Rigby snapped a picture of the fish and later sent it off to the Mote Marine research lab, the station reported. The lab had no trouble identifying it: Rigby had caught a pacu, a South American freshwater fish that's a relative of the piranha and commonly rumored to be fond of setting its expansive set of teeth upon fishermen's testicles.

"The pacu is not normally dangerous to people, but it has quite a serious bite. There have been incidents in other countries, such as Papua New Guinea, where some men have had their testicles bitten off," Henrik Carl, a fish expert at the National History Museum of Denmark, told the Swedish newspaper The Local last August after a pacu was discovered in a Scandinavian channel. "They bite because they're hungry, and testicles sit nicely in their mouth."

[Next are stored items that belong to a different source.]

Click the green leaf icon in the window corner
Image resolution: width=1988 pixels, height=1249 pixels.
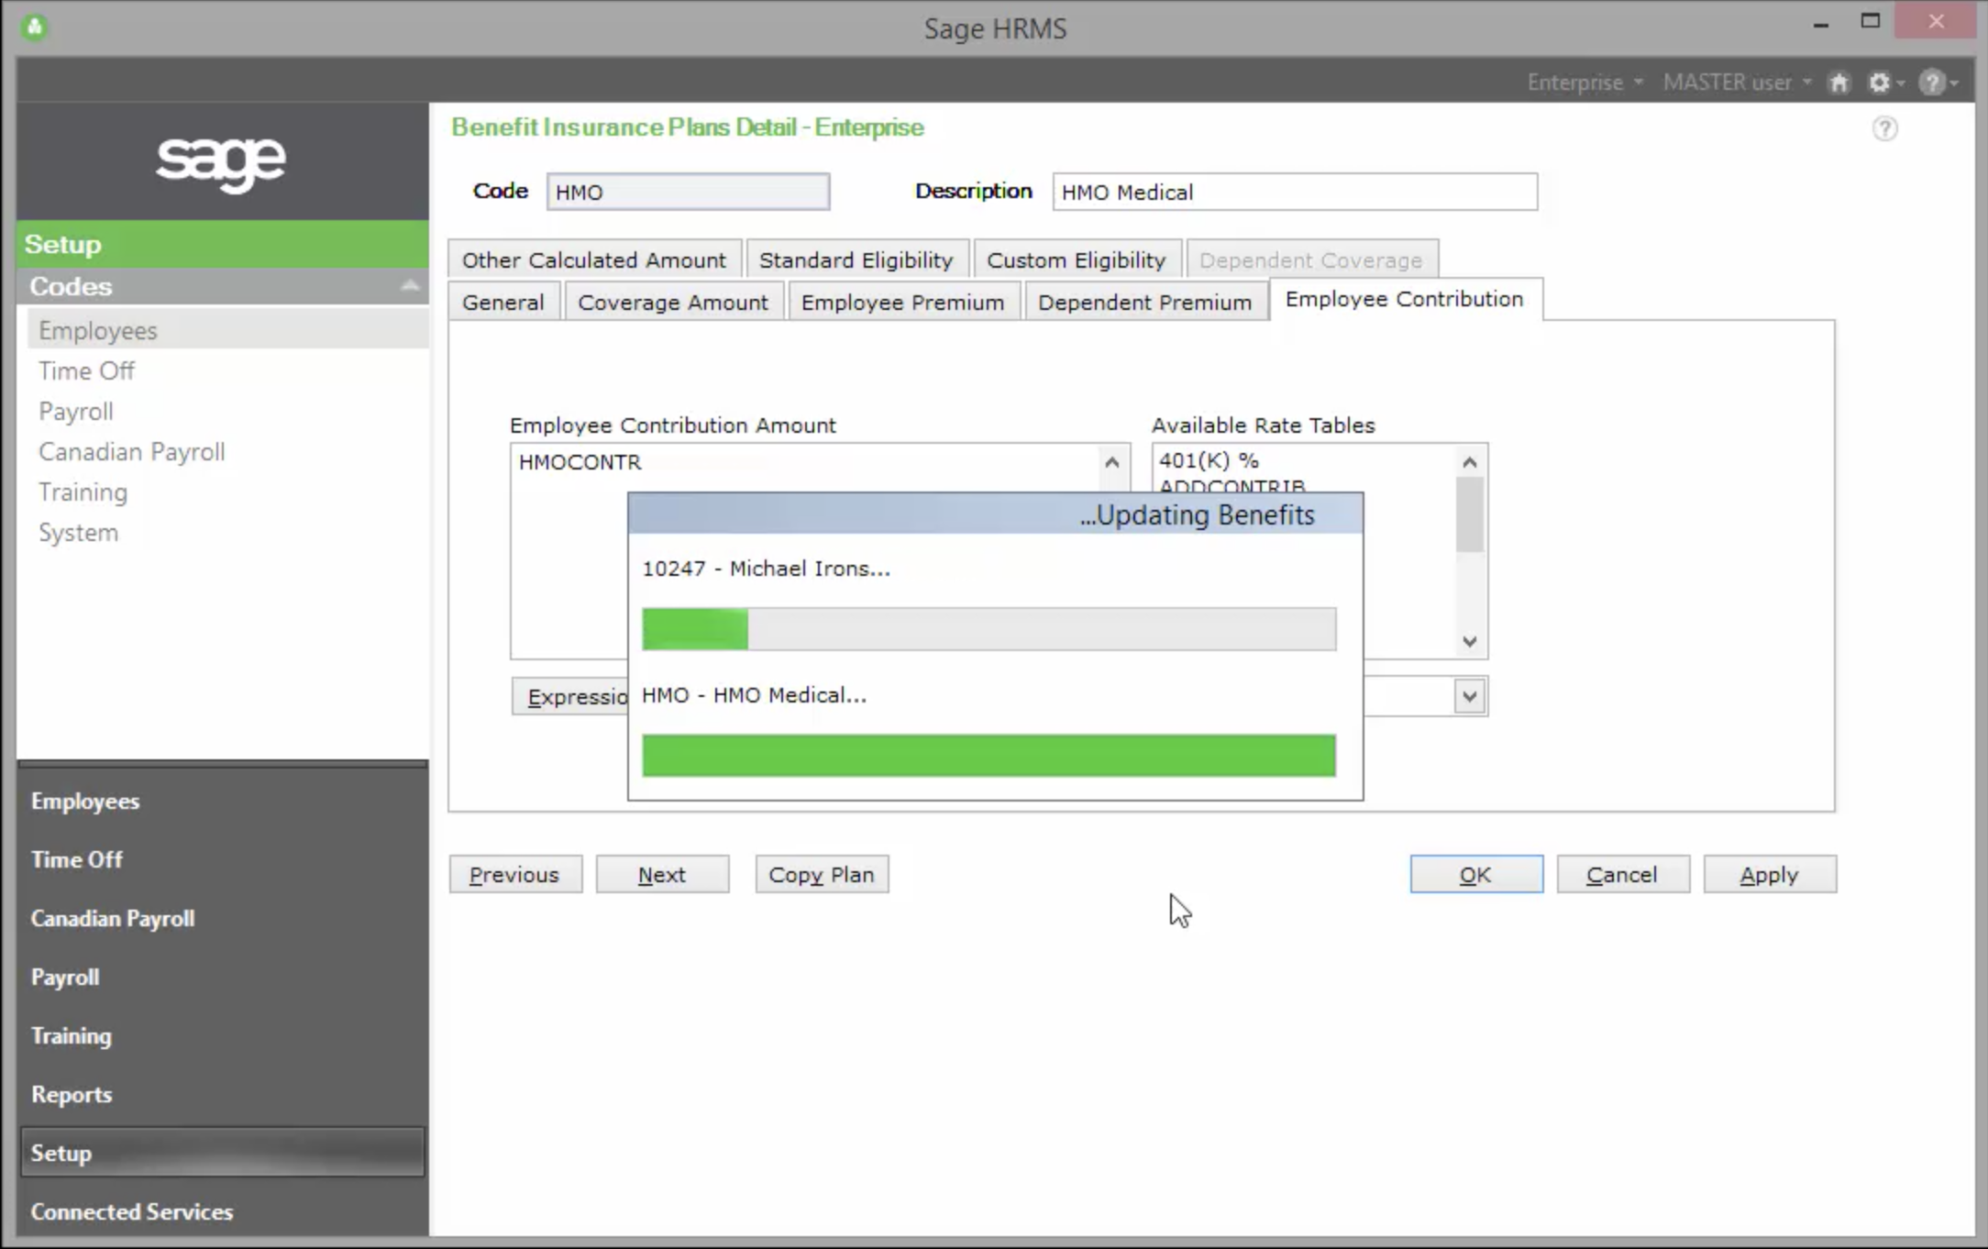pyautogui.click(x=37, y=28)
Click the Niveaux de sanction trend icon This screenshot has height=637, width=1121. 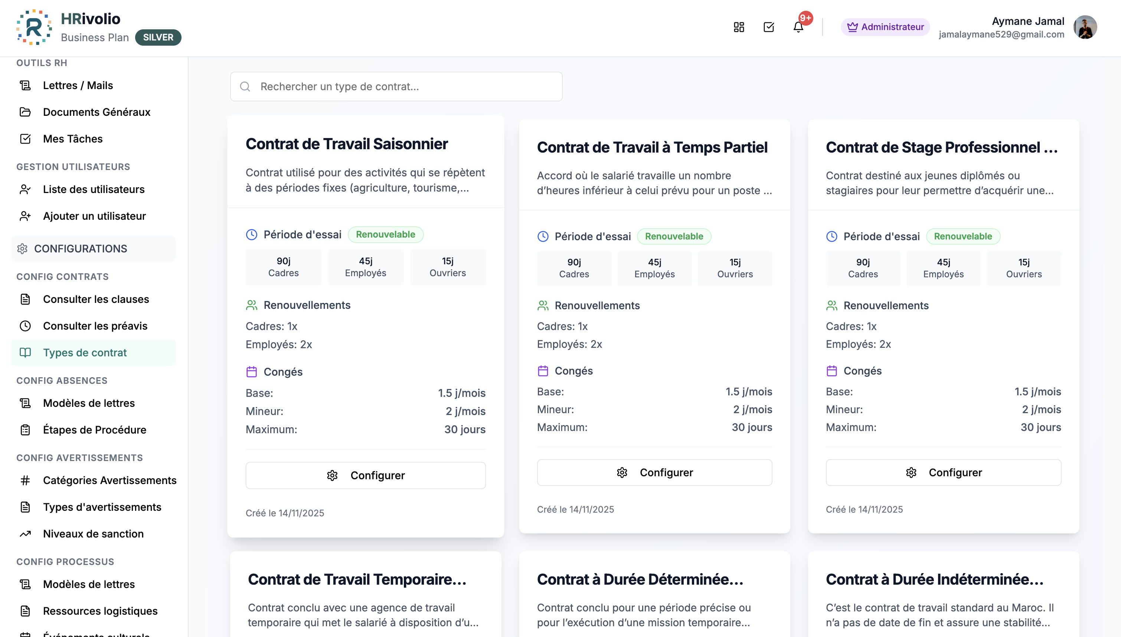pos(25,534)
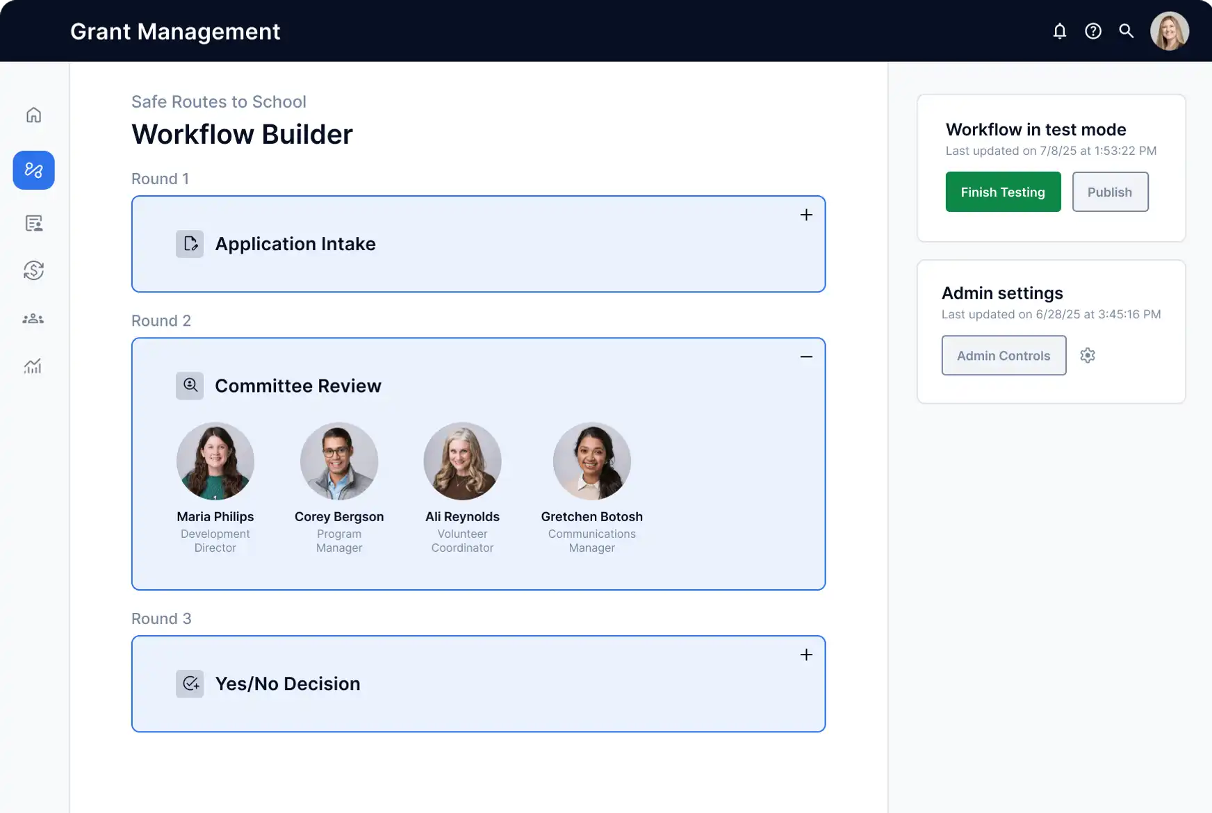Image resolution: width=1212 pixels, height=813 pixels.
Task: Open the notifications bell
Action: click(x=1059, y=31)
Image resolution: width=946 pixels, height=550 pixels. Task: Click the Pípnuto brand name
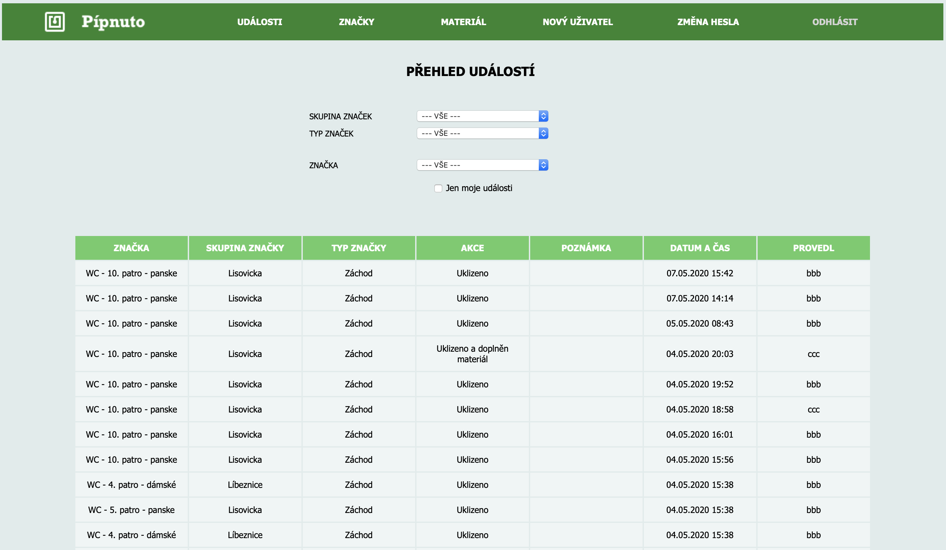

Just take a minute to appreciate that quote before moving on with your day.

Pacus have been found numerous times in nonnative waters, including earlier this month at a Michigan lake, last summer in New Jersey, and in 2012 in Illinois, most likely after having escaped or been released from private aquariums.

But despite the catchy headlines, the fish's appetite for human man parts is probably overblown: Pacus usually eat insects, fruits, and nuts, according to a webpage for the Animal Planet show River Monsters, which filmed a segment on the fish, and began feeding on other fish only around 1999, when other food sources became scarce.